Re: debugging memory leak in a pthread program

Louis,

HP has a debugging tool called Visual Threads that might interest you. It's available free of charge if you join the Developer & Solution Partner Program (DSPP), and there's no charge for individual membership.

I have never really tried it out beyond installing it and seeing that it appeared to operate. But it allegedly offers some pretty nice capabilities for dealing with thread-based application debugging.

You can read more about it here: http://h21007.www2.hp.com/dspp/tech/tech_TechSoftwareDetailPage_IDX/1,1703,5077,00.html

You can get to the registration page for DSPP from:
http://h21007.www2.hp.com/dspp/tech/tech_TechSoftwareDetailPage_IDX/1,1703,5062,00.html
Guinaudeau
Frequent Advisor

Re: debugging memory leak in a pthread program

galen,

DSPP is probably the new brand name for CSA alias ... as a software house, we are anyway HP partners.

i will look at quoted links about this debugger. i red the name, but did not really try to go further. i thought i would have some other infos (eg, to analyse this lookaside list) thru SDA extension PTHREAD.

the memory consumption displayed from it is awfull in our opinions, something should be around this, would we find the code(s) which allocate them.

i will look also at another way for that leak, that is : should examine the map of the listing. for the VMS concern, eg, some DECC library run-time code alike DECC$GETENV implicitly allocate and dont deallocate (at least for the life of the corresponding thread). it should have limited effects. i can provide here link informations, possibly map listing, if someone has any suggestion around the link, esp and run-time libraries called we should carefully look at.

louis
Volker Halle
Honored Contributor

Re: debugging memory leak in a pthread program

Louis,


SDA extension sources available in licensed source CD-ROM


the PTHREAD$DBGSHR listings are not part of the OpenVMS source listings CD (at least not in V7.3-1).

(Rows on where targets appear)

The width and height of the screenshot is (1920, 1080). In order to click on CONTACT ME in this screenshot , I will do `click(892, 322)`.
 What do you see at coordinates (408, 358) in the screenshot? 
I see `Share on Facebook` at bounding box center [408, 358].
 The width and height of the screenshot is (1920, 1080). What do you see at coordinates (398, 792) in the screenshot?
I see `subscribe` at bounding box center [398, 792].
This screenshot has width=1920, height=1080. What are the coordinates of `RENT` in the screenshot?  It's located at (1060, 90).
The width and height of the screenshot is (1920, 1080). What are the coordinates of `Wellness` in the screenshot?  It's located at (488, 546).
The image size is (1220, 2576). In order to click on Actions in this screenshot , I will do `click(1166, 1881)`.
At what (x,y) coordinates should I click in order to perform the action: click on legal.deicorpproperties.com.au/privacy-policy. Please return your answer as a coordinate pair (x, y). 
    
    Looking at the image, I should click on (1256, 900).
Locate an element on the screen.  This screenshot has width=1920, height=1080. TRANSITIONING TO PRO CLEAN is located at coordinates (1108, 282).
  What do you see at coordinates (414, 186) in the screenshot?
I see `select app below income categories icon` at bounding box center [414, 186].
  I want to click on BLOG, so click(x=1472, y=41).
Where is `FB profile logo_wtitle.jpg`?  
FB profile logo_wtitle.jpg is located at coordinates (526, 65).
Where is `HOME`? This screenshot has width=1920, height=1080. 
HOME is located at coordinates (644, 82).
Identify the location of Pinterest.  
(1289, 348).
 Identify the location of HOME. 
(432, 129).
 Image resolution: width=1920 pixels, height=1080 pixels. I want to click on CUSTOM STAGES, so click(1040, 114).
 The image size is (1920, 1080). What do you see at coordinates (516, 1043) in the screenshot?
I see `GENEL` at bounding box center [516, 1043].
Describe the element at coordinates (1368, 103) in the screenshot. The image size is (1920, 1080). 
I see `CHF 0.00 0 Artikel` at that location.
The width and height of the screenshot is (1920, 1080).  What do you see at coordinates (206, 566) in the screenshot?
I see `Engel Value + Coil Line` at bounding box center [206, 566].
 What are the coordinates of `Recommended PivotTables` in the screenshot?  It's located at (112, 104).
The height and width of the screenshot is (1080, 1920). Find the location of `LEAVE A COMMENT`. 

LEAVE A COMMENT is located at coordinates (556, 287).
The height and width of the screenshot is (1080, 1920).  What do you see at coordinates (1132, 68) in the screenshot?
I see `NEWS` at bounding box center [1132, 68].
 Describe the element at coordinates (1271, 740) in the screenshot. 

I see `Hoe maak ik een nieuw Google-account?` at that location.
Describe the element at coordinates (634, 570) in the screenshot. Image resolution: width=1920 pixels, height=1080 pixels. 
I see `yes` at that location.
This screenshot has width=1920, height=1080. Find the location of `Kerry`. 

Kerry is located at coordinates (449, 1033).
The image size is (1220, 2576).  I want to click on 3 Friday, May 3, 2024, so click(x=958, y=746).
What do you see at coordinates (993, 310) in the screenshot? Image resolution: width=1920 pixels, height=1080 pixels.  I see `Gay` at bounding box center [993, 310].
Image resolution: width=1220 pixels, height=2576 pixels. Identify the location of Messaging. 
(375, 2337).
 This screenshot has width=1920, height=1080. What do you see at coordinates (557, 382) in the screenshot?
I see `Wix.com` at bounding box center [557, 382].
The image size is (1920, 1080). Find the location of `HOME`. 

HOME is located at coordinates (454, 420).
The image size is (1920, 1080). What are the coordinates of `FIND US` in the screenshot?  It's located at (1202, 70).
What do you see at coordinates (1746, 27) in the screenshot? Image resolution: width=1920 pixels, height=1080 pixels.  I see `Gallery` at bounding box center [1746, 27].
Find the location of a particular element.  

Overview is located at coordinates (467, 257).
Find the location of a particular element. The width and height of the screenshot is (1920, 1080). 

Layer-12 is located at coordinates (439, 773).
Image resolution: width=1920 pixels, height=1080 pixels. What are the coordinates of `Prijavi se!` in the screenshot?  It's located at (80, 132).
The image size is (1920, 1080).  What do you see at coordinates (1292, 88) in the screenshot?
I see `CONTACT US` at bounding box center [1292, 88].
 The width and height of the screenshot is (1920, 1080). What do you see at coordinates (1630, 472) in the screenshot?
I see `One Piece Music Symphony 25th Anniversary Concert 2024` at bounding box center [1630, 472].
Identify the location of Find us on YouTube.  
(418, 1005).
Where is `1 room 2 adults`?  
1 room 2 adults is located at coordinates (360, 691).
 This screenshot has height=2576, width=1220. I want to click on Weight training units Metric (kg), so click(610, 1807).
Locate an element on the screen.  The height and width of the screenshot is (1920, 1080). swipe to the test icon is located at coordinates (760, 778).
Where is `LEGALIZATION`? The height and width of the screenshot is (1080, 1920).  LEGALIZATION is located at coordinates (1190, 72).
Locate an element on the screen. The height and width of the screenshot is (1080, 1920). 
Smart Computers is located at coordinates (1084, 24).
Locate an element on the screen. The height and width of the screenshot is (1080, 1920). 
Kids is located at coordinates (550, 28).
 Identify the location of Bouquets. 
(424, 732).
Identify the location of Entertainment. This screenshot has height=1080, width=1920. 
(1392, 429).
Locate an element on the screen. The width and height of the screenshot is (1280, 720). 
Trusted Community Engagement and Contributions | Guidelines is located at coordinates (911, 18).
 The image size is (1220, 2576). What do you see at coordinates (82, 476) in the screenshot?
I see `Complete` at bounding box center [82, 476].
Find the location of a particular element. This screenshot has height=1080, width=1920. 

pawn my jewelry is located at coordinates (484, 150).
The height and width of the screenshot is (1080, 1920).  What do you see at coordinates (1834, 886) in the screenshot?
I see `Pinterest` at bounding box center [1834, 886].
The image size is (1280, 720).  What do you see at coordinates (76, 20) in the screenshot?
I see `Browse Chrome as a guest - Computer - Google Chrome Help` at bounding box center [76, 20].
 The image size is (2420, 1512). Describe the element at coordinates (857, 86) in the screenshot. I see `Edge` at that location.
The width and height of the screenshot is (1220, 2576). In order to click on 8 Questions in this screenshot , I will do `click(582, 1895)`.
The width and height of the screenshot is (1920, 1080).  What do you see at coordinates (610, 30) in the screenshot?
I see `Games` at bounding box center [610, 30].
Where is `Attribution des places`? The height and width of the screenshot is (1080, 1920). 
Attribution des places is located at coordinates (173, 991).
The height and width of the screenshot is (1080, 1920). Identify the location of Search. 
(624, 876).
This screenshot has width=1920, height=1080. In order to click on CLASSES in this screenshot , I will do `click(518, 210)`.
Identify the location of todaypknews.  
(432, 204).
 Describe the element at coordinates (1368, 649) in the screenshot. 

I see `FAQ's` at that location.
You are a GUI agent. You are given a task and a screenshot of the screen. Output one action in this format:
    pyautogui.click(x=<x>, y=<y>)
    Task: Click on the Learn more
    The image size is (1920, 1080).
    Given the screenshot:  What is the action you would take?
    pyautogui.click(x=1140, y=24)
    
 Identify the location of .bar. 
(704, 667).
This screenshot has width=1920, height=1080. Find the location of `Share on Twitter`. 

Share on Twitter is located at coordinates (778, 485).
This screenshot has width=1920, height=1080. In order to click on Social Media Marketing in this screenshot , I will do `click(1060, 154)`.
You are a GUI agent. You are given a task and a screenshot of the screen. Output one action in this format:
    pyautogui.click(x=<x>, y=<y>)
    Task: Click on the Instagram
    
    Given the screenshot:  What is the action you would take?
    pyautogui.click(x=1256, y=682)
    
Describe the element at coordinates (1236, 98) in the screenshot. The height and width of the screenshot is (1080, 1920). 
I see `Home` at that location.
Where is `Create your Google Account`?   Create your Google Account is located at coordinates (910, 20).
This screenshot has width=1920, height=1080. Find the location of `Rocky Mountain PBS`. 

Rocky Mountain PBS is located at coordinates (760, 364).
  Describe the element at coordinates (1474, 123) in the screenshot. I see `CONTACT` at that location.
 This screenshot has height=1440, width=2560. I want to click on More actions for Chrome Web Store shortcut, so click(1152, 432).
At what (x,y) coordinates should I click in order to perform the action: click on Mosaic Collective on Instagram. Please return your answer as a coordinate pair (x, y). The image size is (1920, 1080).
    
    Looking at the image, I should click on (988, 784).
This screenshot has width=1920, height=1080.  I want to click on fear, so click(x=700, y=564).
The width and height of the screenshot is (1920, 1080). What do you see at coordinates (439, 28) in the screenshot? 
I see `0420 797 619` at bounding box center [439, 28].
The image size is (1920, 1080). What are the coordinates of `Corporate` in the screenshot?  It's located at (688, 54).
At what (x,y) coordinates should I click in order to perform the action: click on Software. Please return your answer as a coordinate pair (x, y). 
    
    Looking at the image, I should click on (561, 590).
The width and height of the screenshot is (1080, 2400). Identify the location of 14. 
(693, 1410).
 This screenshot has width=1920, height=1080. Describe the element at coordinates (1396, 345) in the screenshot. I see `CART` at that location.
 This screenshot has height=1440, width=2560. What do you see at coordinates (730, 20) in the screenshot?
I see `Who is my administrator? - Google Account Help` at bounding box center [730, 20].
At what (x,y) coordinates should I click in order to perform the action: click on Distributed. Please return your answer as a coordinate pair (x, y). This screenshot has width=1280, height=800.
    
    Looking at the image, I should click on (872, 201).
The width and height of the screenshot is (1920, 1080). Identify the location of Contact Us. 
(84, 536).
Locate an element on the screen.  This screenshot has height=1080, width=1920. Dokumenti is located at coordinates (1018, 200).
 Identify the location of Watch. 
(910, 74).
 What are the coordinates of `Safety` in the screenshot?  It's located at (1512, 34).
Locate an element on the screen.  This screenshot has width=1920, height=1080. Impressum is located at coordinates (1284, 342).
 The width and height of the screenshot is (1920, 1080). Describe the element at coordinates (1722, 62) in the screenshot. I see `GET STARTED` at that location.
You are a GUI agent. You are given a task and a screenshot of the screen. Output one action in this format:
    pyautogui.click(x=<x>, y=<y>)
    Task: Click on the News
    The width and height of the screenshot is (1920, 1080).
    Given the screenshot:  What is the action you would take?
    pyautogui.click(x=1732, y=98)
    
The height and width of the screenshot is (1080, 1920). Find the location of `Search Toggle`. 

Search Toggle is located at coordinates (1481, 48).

- [Directive 1]: Reproduce word for word the part of the forum thread from "HP has a debugging" up to and including "for individual membership.".
- [Directive 2]: Update the records from the line with "y). The image size is (1920, 1080)." up to and including the line with "The width and height of the screenshot is (1920, 1080). Describe" by replacing "coordinate pair" with "pair of coordinates", leaving everything else unchanged. Return only those lines.

- [Written reply 1]:
HP has a debugging tool called Visual Threads that might interest you. It's available free of charge if you join the Developer & Solution Partner Program (DSPP), and there's no charge for individual membership.

- [Written reply 2]:
At what (x,y) coordinates should I click in order to perform the action: click on Mosaic Collective on Instagram. Please return your answer as a pair of coordinates (x, y). The image size is (1920, 1080).
    
    Looking at the image, I should click on (988, 784).
This screenshot has width=1920, height=1080.  I want to click on fear, so click(x=700, y=564).
The width and height of the screenshot is (1920, 1080). What do you see at coordinates (439, 28) in the screenshot? 
I see `0420 797 619` at bounding box center [439, 28].
The image size is (1920, 1080). What are the coordinates of `Corporate` in the screenshot?  It's located at (688, 54).
At what (x,y) coordinates should I click in order to perform the action: click on Software. Please return your answer as a pair of coordinates (x, y). 
    
    Looking at the image, I should click on (561, 590).
The width and height of the screenshot is (1080, 2400). Identify the location of 14. 
(693, 1410).
 This screenshot has width=1920, height=1080. Describe the element at coordinates (1396, 345) in the screenshot. I see `CART` at that location.
 This screenshot has height=1440, width=2560. What do you see at coordinates (730, 20) in the screenshot?
I see `Who is my administrator? - Google Account Help` at bounding box center [730, 20].
At what (x,y) coordinates should I click in order to perform the action: click on Distributed. Please return your answer as a pair of coordinates (x, y). This screenshot has width=1280, height=800.
    
    Looking at the image, I should click on (872, 201).
The width and height of the screenshot is (1920, 1080). Identify the location of Contact Us. 
(84, 536).
Locate an element on the screen.  This screenshot has height=1080, width=1920. Dokumenti is located at coordinates (1018, 200).
 Identify the location of Watch. 
(910, 74).
 What are the coordinates of `Safety` in the screenshot?  It's located at (1512, 34).
Locate an element on the screen.  This screenshot has width=1920, height=1080. Impressum is located at coordinates (1284, 342).
 The width and height of the screenshot is (1920, 1080). Describe the element at coordinates (1722, 62) in the screenshot. I see `GET STARTED` at that location.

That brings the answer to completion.